### Work to complete
Take each line of the entries below that contains "computer" and copy it.

Stored items:
::::::::::
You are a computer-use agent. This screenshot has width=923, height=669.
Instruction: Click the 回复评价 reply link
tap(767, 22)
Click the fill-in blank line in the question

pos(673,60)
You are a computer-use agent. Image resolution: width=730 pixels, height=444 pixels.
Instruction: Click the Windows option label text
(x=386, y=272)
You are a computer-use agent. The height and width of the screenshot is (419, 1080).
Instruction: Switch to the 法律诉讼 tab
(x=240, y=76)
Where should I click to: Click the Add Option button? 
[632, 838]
::::::::::
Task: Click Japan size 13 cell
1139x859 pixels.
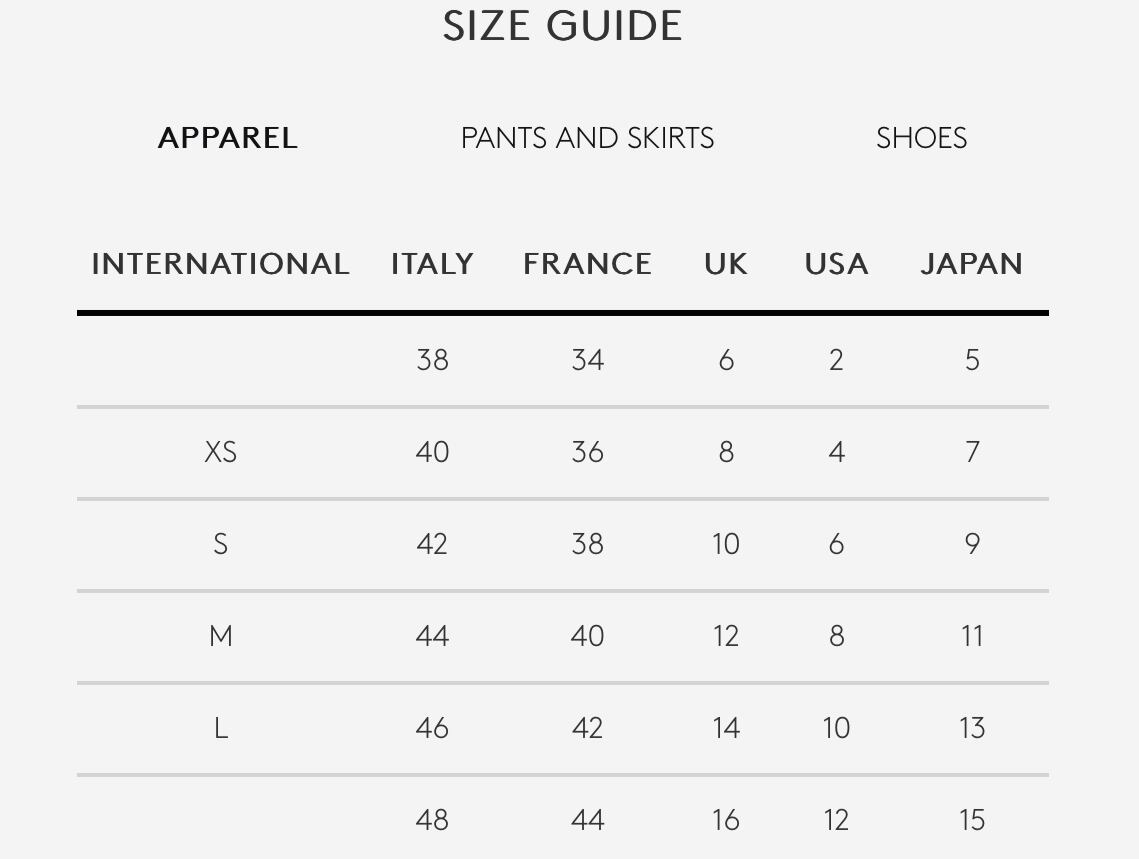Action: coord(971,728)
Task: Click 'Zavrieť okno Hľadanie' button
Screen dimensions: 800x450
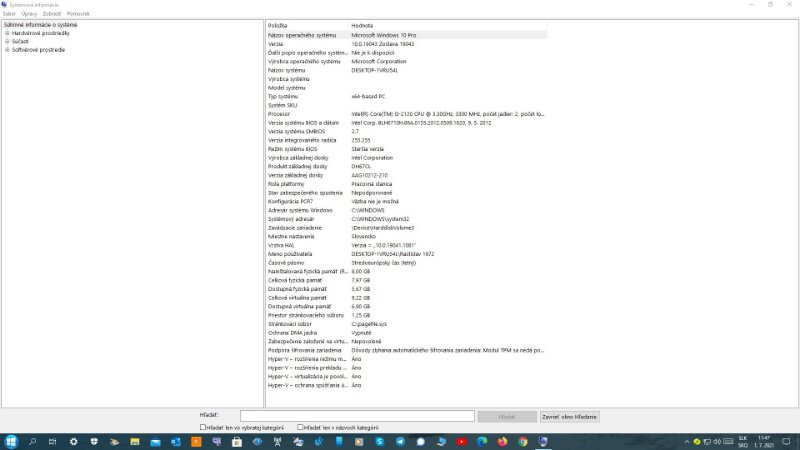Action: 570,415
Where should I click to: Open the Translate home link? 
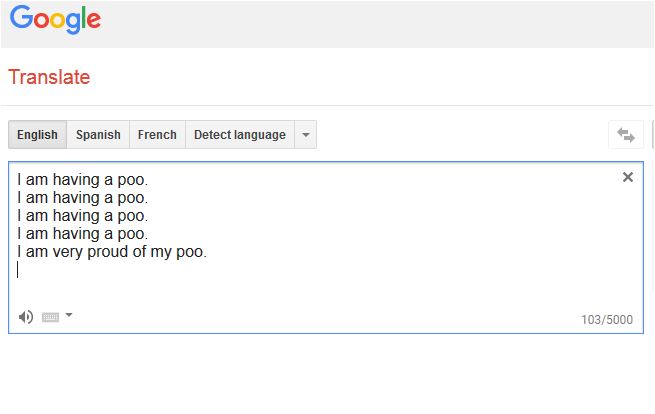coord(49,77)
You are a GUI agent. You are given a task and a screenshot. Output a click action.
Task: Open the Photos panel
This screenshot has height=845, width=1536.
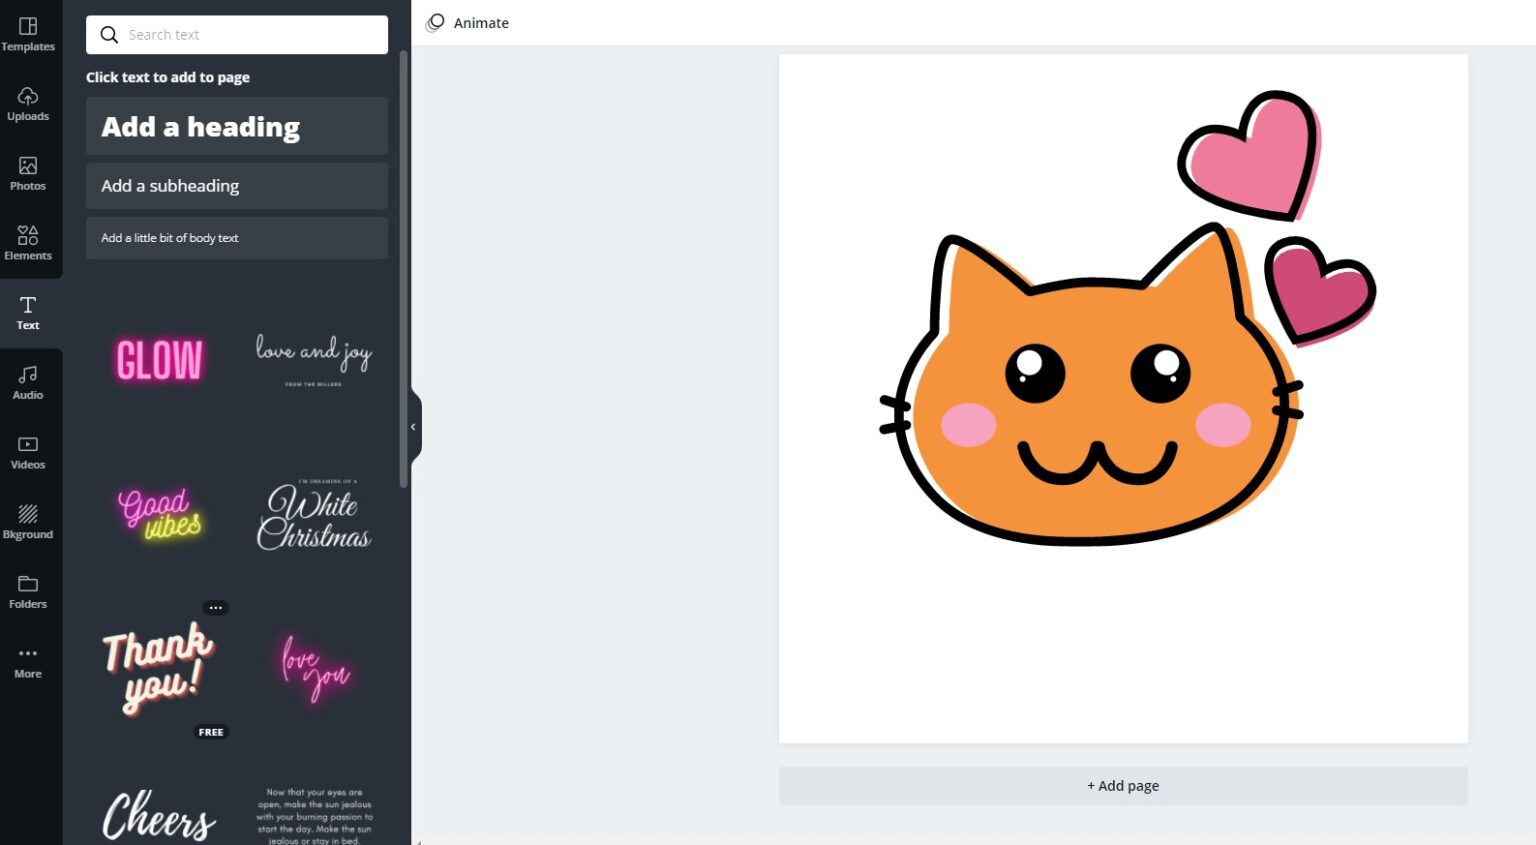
::::::::::
### Answer below
You are a computer-use agent. This screenshot has width=923, height=669.
You are a computer-use agent. Image resolution: width=730 pixels, height=444 pixels.
You are a computer-use agent. The height and width of the screenshot is (419, 1080).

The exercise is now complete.